Kilimanjaro climb boosts dream of MOHI sports ministry in Kenya
A team of 29 amazing people from across the country who are passionate about the ministry of Missions of Hope International (MOHI) hiked up Mt. Kilimanjaro in early January to benefit the new MOHI sports ministry in Nairobi, Kenya.
CMF board member Kristen Hodge, a mom of three and a Non-Profit Commercial Banker in her day-to-day life, was the driving force behind this incredible adventure.
“God has given me a dream of building soccer fields in one of the largest slums of the world,” said Kristen. “I shared the vision for climbing Mt. Kilimanjaro to spur on this dream at the annual MOHI meeting, through CMF communications and social media and enlisted the help of anyone who would listen to pass the word on about the trip.”
The team had a goal of raising $175,000 for the Hope Sports Ministry but exceeded that, raising more than $200,000 so far, with other commitments still to come.
“Some of our climbers made the trip for adventure and personal goals, but more than half of our team already had a huge heart for MOHI and the new sports ministry project,” said Kristen. “Our time at MOHI was certainly the best part of the adventure so we could see and experience why we were climbing.”
“Nate is now so passionate about MOHI that he brought five other people from Countryside to climb Kili with him,” said Kristen.Kristen met one trip participant, Nate Bruns from Countryside Christian Church in Topeka, Kansas, on a MOHI visit in 2017.

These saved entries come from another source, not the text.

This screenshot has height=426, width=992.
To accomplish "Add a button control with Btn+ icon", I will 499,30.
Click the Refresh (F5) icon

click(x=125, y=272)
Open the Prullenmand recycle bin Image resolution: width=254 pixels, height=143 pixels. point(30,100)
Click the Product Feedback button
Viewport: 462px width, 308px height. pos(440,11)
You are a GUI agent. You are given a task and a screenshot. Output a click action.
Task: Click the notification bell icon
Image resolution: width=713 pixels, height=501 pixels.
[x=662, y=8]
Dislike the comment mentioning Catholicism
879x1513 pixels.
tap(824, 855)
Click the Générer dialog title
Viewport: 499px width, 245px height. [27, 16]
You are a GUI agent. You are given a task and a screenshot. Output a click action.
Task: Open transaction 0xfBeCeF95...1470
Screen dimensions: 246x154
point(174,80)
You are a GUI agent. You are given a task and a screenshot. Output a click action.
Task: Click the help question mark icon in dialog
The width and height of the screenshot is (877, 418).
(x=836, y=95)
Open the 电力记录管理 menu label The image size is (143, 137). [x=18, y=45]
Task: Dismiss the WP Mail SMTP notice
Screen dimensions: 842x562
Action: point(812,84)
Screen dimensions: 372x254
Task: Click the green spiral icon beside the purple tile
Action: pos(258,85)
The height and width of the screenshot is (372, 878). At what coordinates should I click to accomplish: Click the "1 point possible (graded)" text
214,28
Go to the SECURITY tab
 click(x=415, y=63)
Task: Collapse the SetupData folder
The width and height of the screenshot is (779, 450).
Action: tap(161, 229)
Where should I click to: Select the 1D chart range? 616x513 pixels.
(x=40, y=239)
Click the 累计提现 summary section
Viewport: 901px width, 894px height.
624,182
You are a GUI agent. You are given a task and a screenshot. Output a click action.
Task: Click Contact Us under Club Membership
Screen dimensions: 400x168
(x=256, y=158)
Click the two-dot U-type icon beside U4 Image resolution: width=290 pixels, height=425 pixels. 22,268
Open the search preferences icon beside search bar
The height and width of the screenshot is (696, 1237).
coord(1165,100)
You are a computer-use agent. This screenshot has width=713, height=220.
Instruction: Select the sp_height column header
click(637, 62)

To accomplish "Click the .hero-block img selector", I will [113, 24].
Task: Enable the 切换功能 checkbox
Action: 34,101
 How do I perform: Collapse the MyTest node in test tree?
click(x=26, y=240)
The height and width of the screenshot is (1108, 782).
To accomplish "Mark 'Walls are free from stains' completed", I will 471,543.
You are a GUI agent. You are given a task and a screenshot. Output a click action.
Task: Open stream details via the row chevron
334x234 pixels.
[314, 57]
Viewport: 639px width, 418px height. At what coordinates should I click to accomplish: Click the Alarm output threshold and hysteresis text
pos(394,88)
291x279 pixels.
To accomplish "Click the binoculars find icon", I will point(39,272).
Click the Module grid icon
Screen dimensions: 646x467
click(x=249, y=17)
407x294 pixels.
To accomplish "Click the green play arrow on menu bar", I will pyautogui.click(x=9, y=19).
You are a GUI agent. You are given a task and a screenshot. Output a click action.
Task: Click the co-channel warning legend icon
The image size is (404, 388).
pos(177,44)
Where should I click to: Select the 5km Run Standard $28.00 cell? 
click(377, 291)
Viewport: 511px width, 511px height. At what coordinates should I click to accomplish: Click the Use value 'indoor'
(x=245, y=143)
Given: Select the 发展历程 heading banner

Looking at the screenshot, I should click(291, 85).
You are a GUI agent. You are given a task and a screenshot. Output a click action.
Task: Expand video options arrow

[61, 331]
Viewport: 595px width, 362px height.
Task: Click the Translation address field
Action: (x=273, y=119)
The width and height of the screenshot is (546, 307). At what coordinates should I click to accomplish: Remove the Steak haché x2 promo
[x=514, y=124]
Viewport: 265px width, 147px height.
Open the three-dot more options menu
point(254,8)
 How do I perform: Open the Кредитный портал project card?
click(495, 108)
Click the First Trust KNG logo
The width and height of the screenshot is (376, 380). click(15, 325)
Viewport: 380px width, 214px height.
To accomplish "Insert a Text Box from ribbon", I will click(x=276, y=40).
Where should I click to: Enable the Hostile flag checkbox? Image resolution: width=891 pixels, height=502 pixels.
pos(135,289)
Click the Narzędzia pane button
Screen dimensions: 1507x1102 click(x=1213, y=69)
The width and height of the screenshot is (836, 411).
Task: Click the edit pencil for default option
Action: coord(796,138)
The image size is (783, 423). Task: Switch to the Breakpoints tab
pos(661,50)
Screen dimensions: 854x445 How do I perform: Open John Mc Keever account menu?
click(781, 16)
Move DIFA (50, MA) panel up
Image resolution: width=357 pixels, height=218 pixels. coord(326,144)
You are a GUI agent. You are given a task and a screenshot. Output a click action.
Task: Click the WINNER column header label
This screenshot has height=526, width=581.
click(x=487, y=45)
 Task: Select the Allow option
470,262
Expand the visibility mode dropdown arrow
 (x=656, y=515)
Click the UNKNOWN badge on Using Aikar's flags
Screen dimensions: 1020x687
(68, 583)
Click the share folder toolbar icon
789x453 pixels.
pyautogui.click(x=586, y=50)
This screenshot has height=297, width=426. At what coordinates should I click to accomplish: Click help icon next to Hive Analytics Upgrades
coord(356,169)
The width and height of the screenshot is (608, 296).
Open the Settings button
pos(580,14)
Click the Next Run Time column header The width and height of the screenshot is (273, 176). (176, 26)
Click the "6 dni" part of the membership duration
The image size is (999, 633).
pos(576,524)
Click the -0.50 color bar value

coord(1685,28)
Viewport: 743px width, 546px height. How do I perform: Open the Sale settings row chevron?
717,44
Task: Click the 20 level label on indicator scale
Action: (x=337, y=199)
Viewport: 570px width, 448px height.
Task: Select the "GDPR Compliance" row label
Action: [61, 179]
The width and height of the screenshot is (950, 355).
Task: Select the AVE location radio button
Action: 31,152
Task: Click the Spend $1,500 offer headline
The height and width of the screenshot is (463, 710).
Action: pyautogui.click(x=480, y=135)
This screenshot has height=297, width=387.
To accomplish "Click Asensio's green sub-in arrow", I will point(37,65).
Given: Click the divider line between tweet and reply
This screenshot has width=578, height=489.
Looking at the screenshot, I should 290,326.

Kristen was part of CMF’s first Kilimanjaro climb in January 2017 and has been to MOHI three times since then, twice with her daughters. Her co-leaders for the trip were Robyn Priest, a passionate hiker and former CMF missionary in Kenya, and Barry Young, a former missions pastor in Colorado who served as the team’s lead climber, packer and primary mountain guide.
The team was thankful for their experienced leaders, especially in light of the added complication of “surprise weather.”
“We were climbing in the Kenyan summer, so the winter storm was not expected by us or our guides,” said Kristen. “When we set out (to summit) at midnight at 15,000 feet it was already snowing and continued for the next eight hours! We climbed in virtually white-out conditions, so we didn’t see the sun come up. To make the summit, we climbed against 40-50-mile wind gusts. It was definitely a battle to make it!”
Kristen admits that she has no organized sports background, but “I can attest to the fact that He equips the called,” she said. “We know the impact sport has on physical fitness and mental health for children, and MOHI does have a small sports program using volunteers, with the kids playing on patches of dirt in their school uniforms and with bare feet.
“But having a robust sports program with safe play areas will offer many more opportunities for discipleship and expand MOHI’s outreach to their communities,” she added. “This is about so much more than just sports or fields. It’s all about sharing the love of Christ.”
So, will Kristen climb again? And lead another trip?
“I am not planning on it, but I don’t say never anymore,” she said. “In 2017, I swore out loud that Kili was a one-time adventure and I would never put myself through the miserable pain again. But I did. Why? Because I fell in love with the incredible children in the Mathare Valley.
“Now that the trip is behind us, I’m delighted at what God continues to do with this adventure,” Kristen added. “I have seen Him in every single step. This was definitely, without question, all God. I can’t wait to see what He does next!”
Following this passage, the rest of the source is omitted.